EXERCISE TASK: Rewrite all of the material below as a numbered list, one entry per line, omitting any blank lines.

□ □ □ □ □

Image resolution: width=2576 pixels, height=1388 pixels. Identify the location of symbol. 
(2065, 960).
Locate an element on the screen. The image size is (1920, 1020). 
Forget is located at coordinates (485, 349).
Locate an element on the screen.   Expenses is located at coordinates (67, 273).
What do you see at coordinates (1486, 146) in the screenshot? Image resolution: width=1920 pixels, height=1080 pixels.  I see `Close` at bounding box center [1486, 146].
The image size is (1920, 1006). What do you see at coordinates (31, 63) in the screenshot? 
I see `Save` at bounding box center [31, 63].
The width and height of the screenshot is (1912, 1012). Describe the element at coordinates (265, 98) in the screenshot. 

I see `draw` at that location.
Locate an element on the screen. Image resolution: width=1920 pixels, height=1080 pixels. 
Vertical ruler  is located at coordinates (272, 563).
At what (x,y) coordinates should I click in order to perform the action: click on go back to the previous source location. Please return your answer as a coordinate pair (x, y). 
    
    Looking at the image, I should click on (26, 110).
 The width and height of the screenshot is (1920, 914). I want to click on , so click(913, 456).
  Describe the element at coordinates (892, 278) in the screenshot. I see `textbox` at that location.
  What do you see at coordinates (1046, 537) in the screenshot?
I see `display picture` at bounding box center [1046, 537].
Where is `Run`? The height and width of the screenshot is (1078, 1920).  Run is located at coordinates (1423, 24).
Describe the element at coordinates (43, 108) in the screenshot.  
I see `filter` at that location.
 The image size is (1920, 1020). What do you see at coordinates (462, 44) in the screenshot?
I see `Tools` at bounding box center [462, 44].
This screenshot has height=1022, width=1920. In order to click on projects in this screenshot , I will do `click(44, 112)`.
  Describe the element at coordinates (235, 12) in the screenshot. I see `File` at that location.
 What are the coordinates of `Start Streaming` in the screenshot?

□ □ □ □ □

OUTPUT OF THE EXERCISE:
1. Image resolution: width=2576 pixels, height=1388 pixels. Identify the location of symbol. 
2. (2065, 960).
3. Locate an element on the screen. The image size is (1920, 1020). 
4. Forget is located at coordinates (485, 349).
5. Locate an element on the screen.   Expenses is located at coordinates (67, 273).
6. What do you see at coordinates (1486, 146) in the screenshot? Image resolution: width=1920 pixels, height=1080 pixels.  I see `Close` at bounding box center [1486, 146].
7. The image size is (1920, 1006). What do you see at coordinates (31, 63) in the screenshot? 
8. I see `Save` at bounding box center [31, 63].
9. The width and height of the screenshot is (1912, 1012). Describe the element at coordinates (265, 98) in the screenshot. 
10. I see `draw` at that location.
11. Locate an element on the screen. Image resolution: width=1920 pixels, height=1080 pixels. 
12. Vertical ruler  is located at coordinates (272, 563).
13. At what (x,y) coordinates should I click in order to perform the action: click on go back to the previous source location. Please return your answer as a coordinate pair (x, y). 
14.     Looking at the image, I should click on (26, 110).
15.  The width and height of the screenshot is (1920, 914). I want to click on , so click(913, 456).
16.   Describe the element at coordinates (892, 278) in the screenshot. I see `textbox` at that location.
17.   What do you see at coordinates (1046, 537) in the screenshot?
18. I see `display picture` at bounding box center [1046, 537].
19. Where is `Run`? The height and width of the screenshot is (1078, 1920).  Run is located at coordinates (1423, 24).
20. Describe the element at coordinates (43, 108) in the screenshot.  
21. I see `filter` at that location.
22.  The image size is (1920, 1020). What do you see at coordinates (462, 44) in the screenshot?
23. I see `Tools` at bounding box center [462, 44].
24. This screenshot has height=1022, width=1920. In order to click on projects in this screenshot , I will do `click(44, 112)`.
25.   Describe the element at coordinates (235, 12) in the screenshot. I see `File` at that location.
26.  What are the coordinates of `Start Streaming` in the screenshot?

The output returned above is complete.